In summary, high-precision mass measurements of ¹³³Sb, ^133g,mTe, and ^133g,mI are reported, allowing for a calculation of $Q_{\beta^{-}}(^{133}\text{Te})$ to a precision of 1.1 keV, a sixfold improvement over the previous value, and which resolves an anomalous decay to the $E_{i}=2935.83(15)$ keV level of ¹³³I as $Q^{i}_{\beta}=-1.0(1.2)$ keV. Further problems with the nuclear structure are indicated, as anomalously small $ft$ values for this and several other transitions can be calculated, so $\beta^{-}$-decay spectroscopy studies are needed. Such studies will further elucidate the potential of the decay to this excited state to be an ultra-low Q-value decay, and the role of ^133mTe as an astromer.

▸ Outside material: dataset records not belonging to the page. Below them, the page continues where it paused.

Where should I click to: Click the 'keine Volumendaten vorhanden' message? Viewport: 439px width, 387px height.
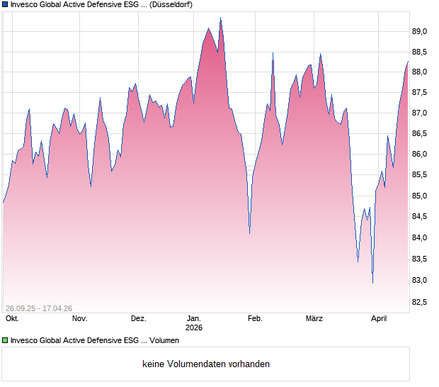tap(206, 364)
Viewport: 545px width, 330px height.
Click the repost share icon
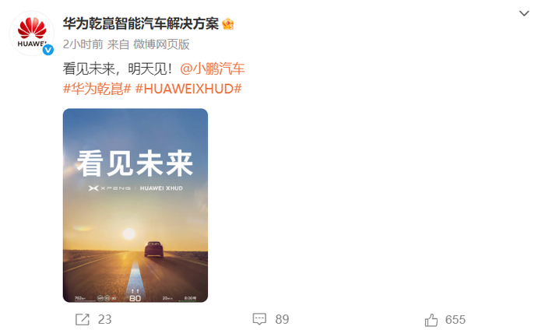(83, 319)
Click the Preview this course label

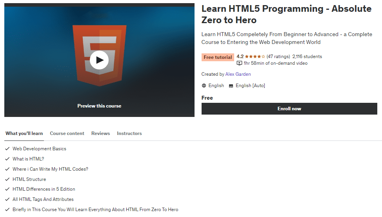pos(99,106)
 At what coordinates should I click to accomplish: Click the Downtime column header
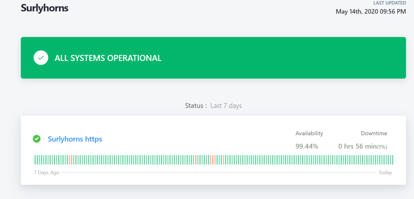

This work was performed with the support of US Department of Energy, Office of Nuclear Physics under Contract No. DE-AC02-06CH11357 (ANL), the Natural Sciences and Engineering Research Council of Canada under Grant No. SAPPJ-2018-00028, and the US National Science Foundation under Grant No. PHY-2310059. This research used resources of ANL’s ATLAS facility, which is a DOE Office of Science User Facility.